■ WORK ORDER: Before writing out the records, remove the pictures; keep everything else exact.

==== DATA LISTING ====

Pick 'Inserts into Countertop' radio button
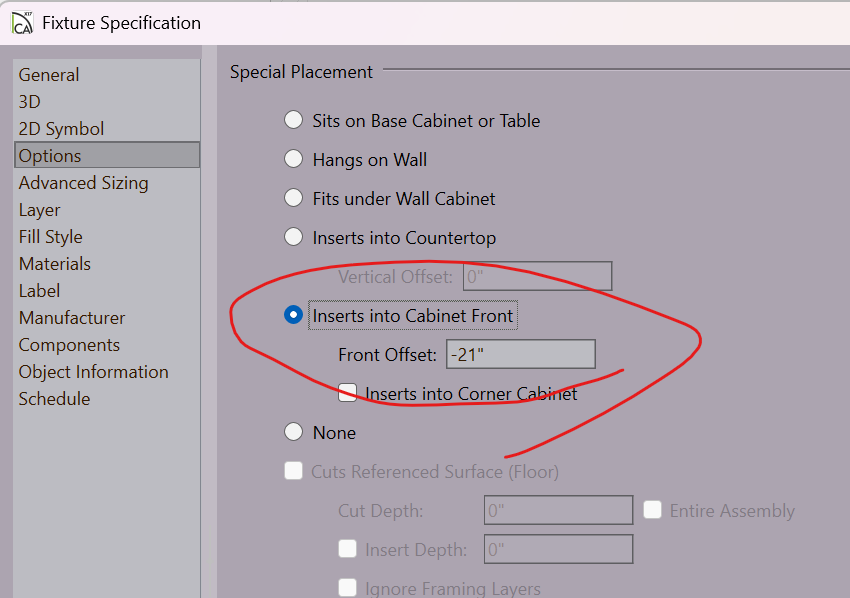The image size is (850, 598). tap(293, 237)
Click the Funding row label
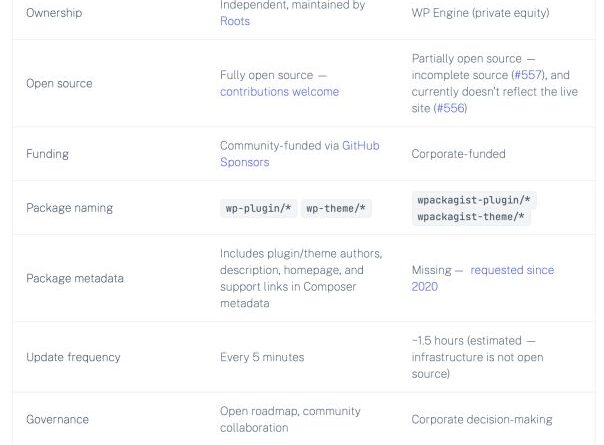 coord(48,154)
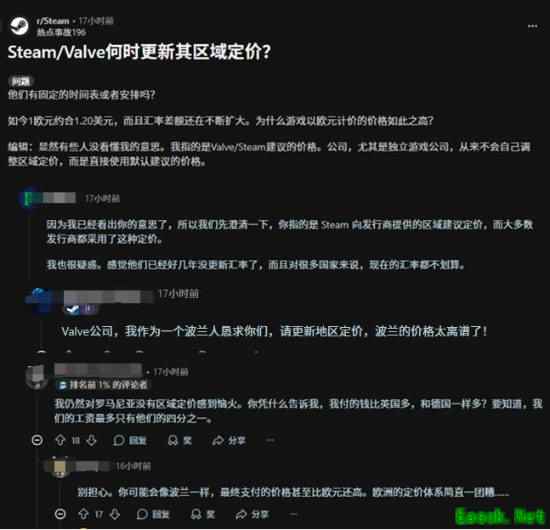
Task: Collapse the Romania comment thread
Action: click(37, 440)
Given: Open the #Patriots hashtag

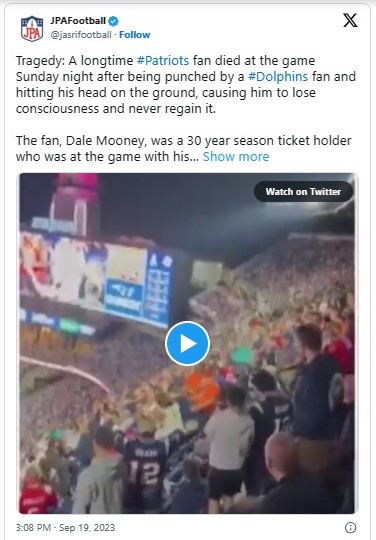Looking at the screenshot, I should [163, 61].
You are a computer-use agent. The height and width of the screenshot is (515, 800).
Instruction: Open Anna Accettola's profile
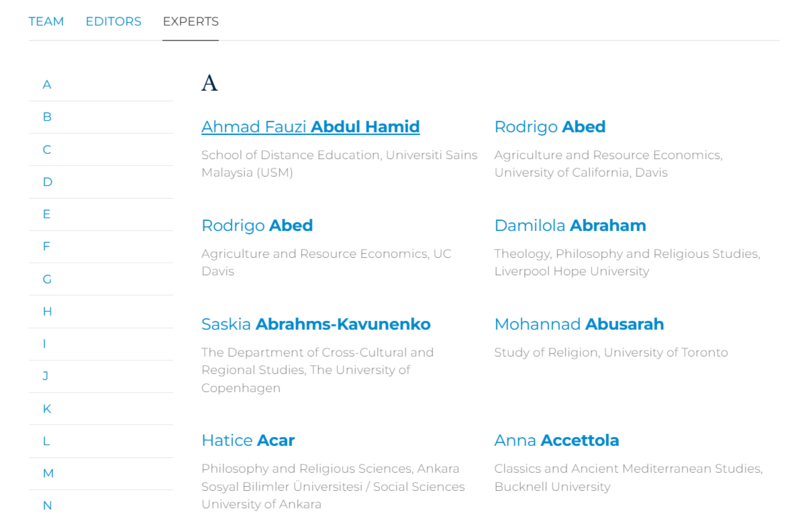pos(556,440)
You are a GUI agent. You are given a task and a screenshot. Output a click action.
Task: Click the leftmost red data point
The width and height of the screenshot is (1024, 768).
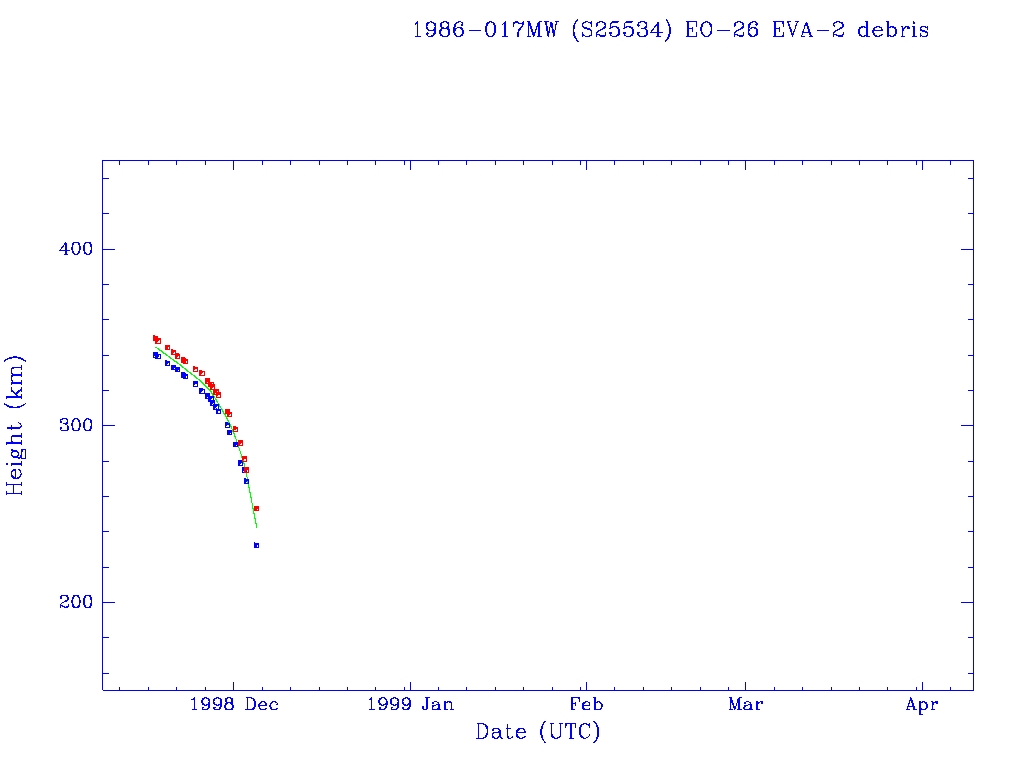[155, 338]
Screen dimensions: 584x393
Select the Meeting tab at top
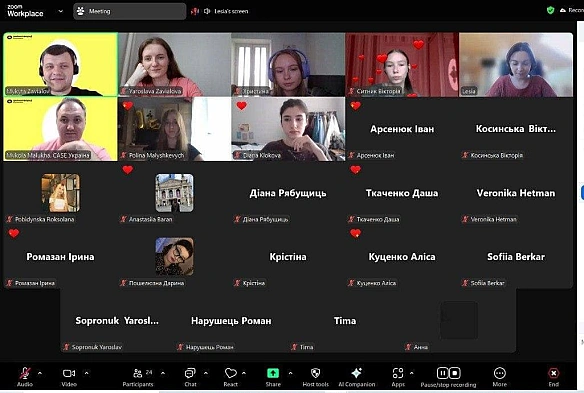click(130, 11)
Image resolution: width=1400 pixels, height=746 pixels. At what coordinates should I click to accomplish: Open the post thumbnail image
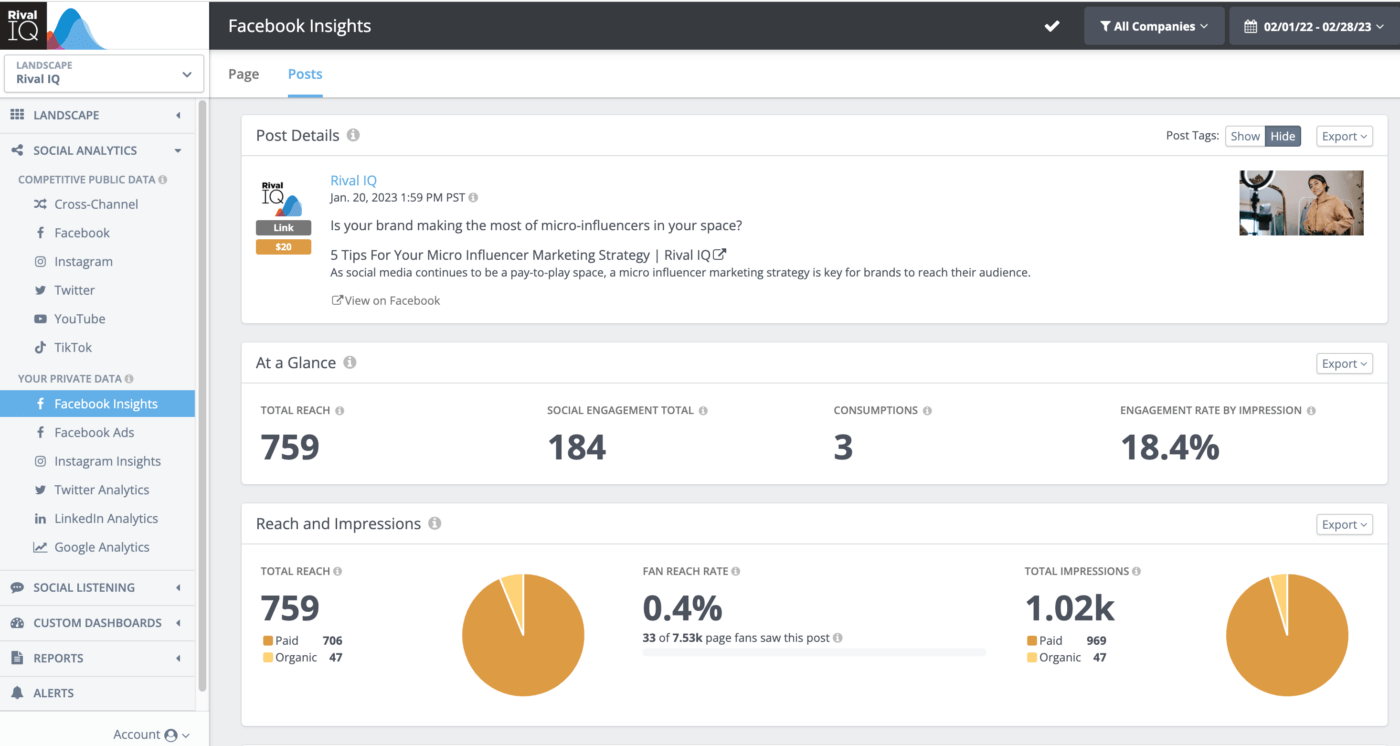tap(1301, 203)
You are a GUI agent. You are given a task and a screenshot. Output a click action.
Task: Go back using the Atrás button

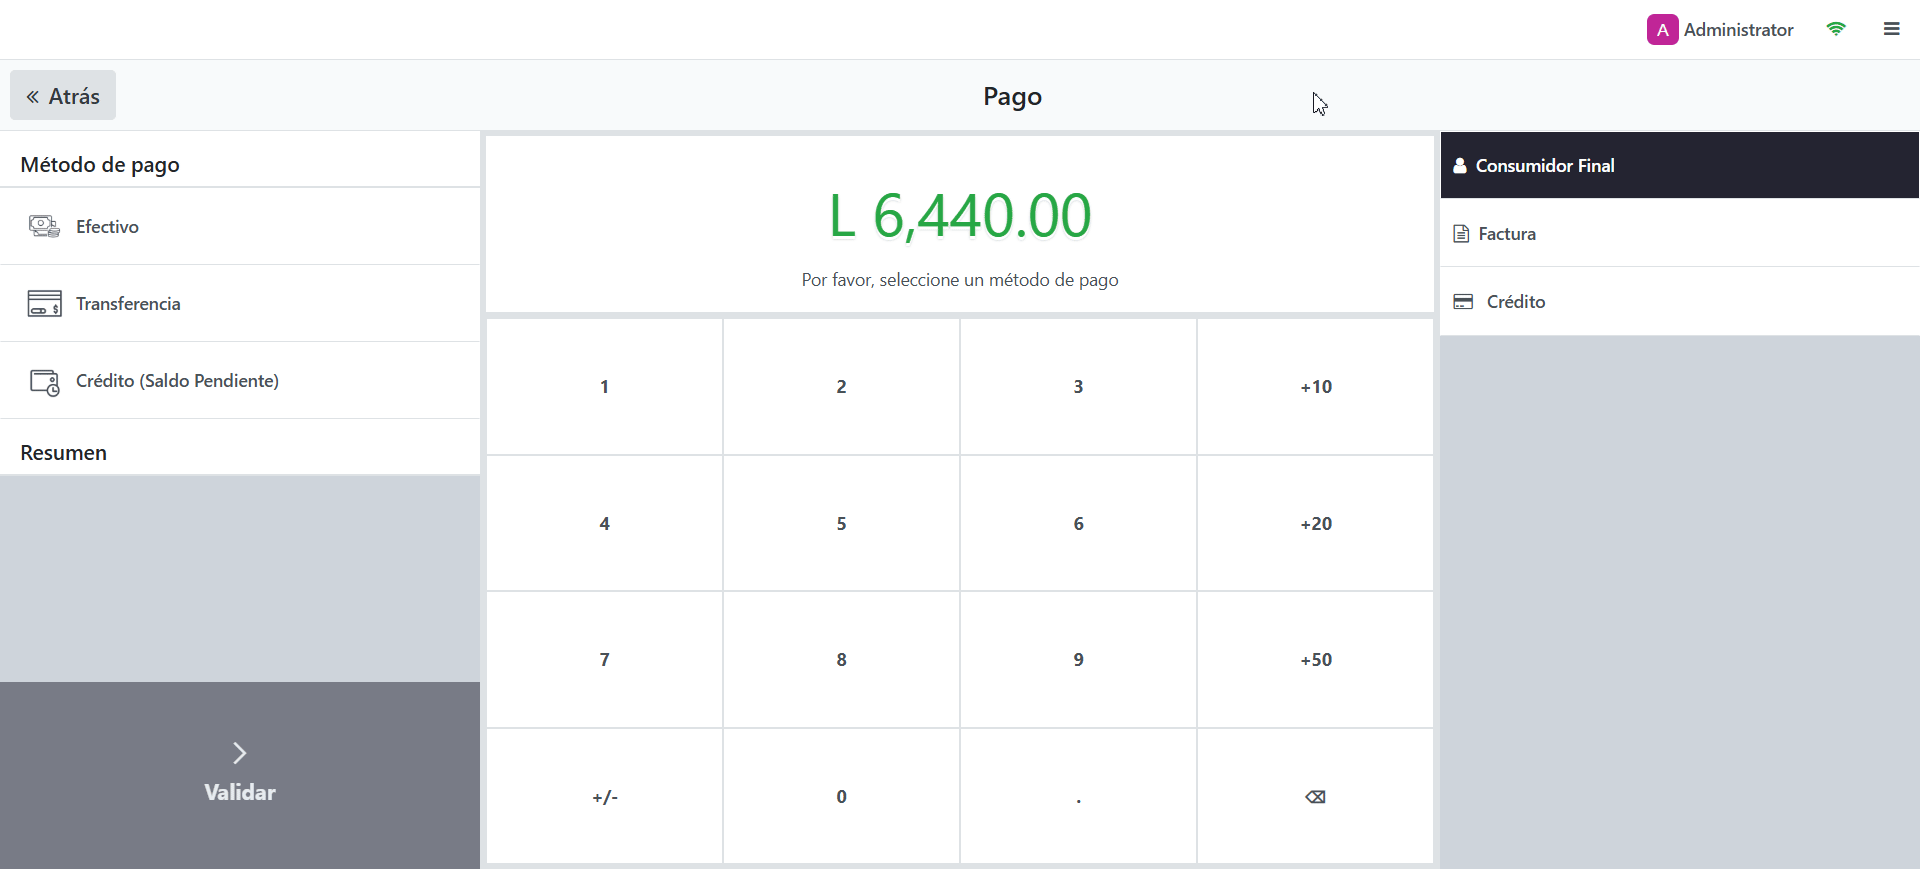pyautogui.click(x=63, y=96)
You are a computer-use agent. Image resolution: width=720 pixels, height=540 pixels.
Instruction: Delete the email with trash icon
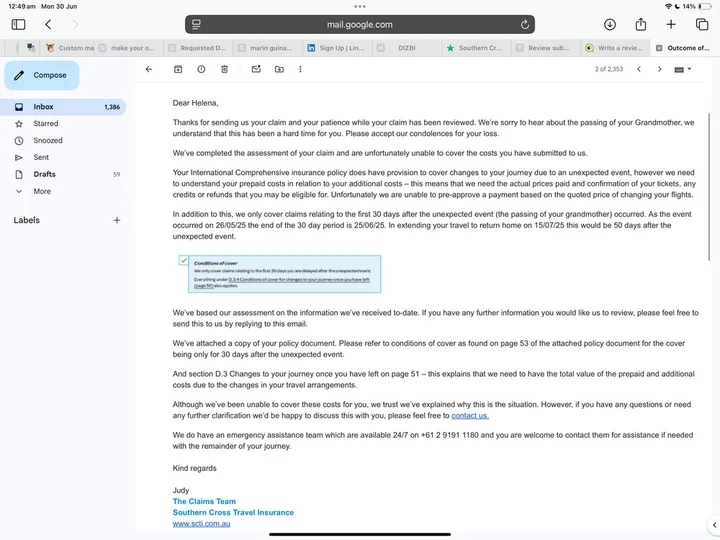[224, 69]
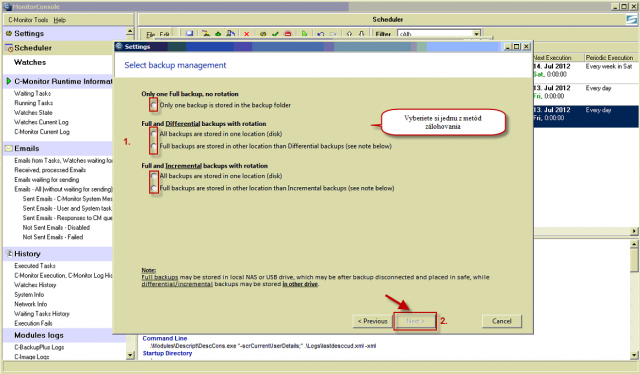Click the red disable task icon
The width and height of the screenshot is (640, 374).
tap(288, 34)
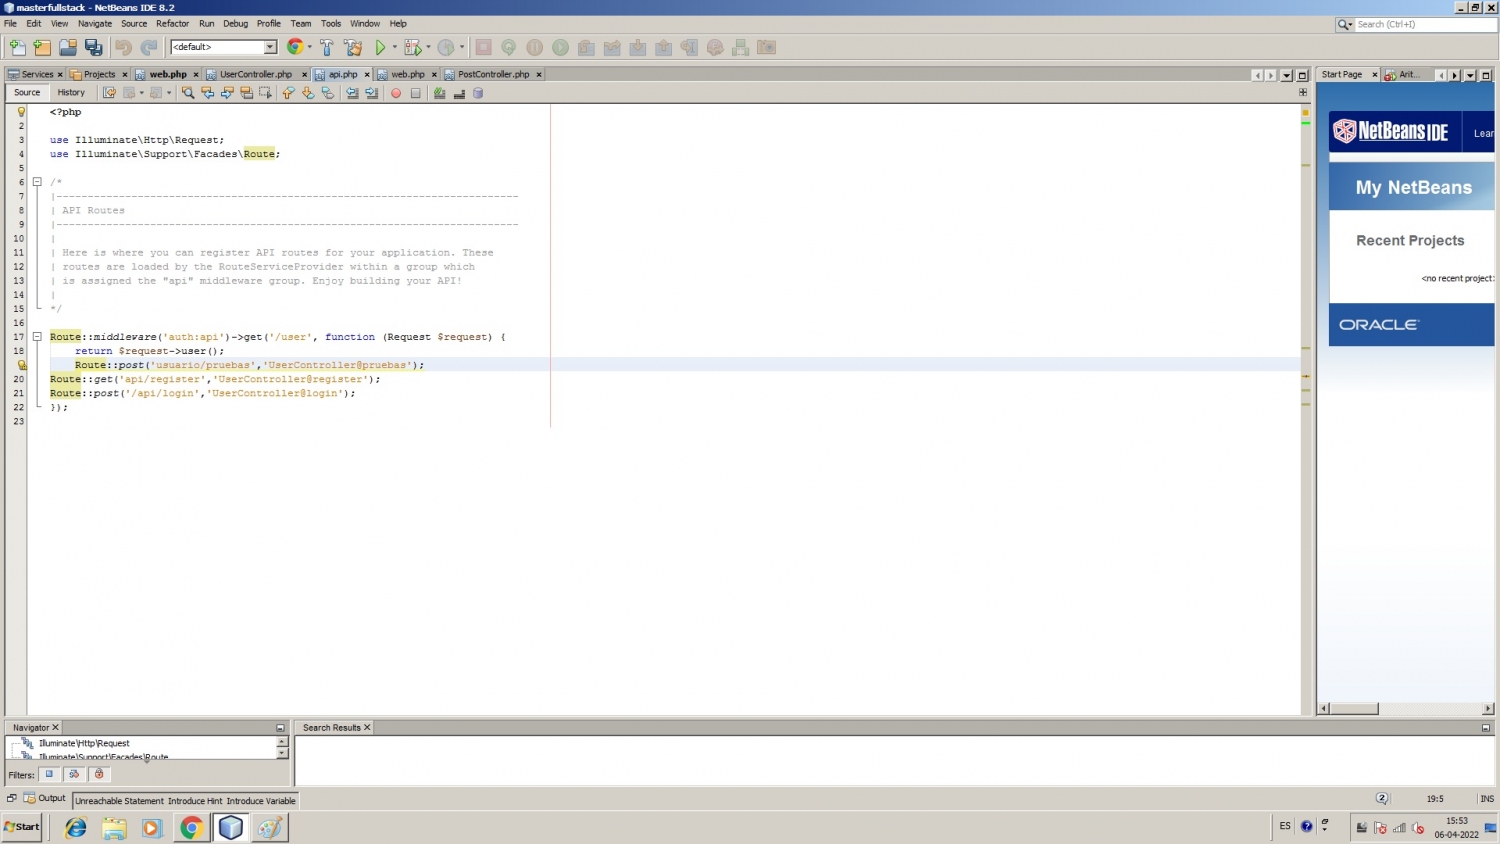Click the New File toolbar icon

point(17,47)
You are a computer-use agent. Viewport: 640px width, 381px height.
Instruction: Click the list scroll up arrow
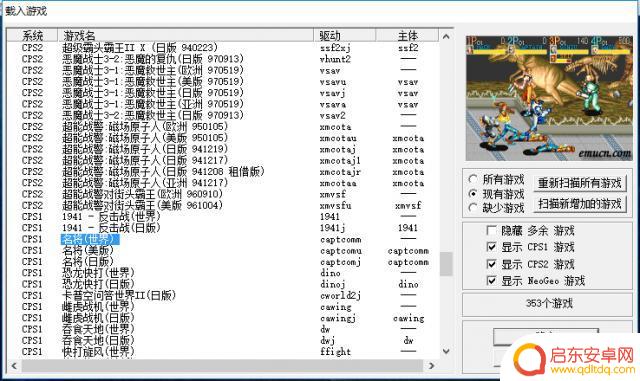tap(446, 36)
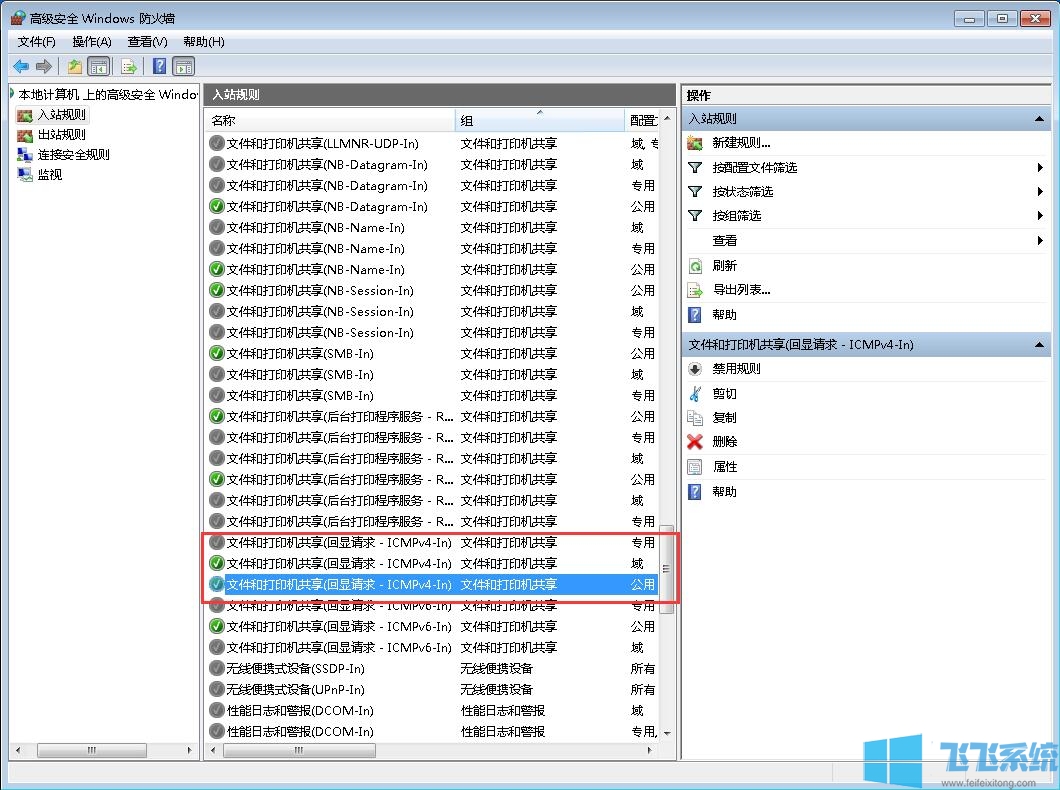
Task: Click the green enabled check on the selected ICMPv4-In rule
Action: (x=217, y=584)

====

■ ANSWER BOX:
Pick 'Inserts into Countertop' radio button
The image size is (850, 598). tap(293, 237)
Click the Funding row label
 coord(48,154)
Task: Collapse the Romania comment thread
Action: click(37, 440)
Given: Open the #Patriots hashtag

Looking at the screenshot, I should [163, 61].
You are a computer-use agent. The height and width of the screenshot is (515, 800).
Instruction: Open Anna Accettola's profile
pos(556,440)
You are a GUI agent. You are given a task and a screenshot. Output a click action.
Task: Click the leftmost red data point
The width and height of the screenshot is (1024, 768).
[155, 338]
Screen dimensions: 584x393
Select the Meeting tab at top
click(130, 11)
Image resolution: width=1400 pixels, height=746 pixels. At what coordinates should I click to accomplish: Open the post thumbnail image
tap(1301, 203)
You are a GUI agent. You are given a task and a screenshot. Output a click action.
Task: Go back using the Atrás button

pyautogui.click(x=63, y=96)
You are a computer-use agent. Image resolution: width=720 pixels, height=540 pixels.
Instruction: Delete the email with trash icon
[224, 69]
Click the red disable task icon
The width and height of the screenshot is (640, 374).
tap(288, 34)
Click the New File toolbar icon

point(17,47)
You are a computer-use agent. Viewport: 640px width, 381px height.
Instruction: Click the list scroll up arrow
tap(446, 36)
Task: Click the green enabled check on the selected ICMPv4-In rule
Action: (x=217, y=584)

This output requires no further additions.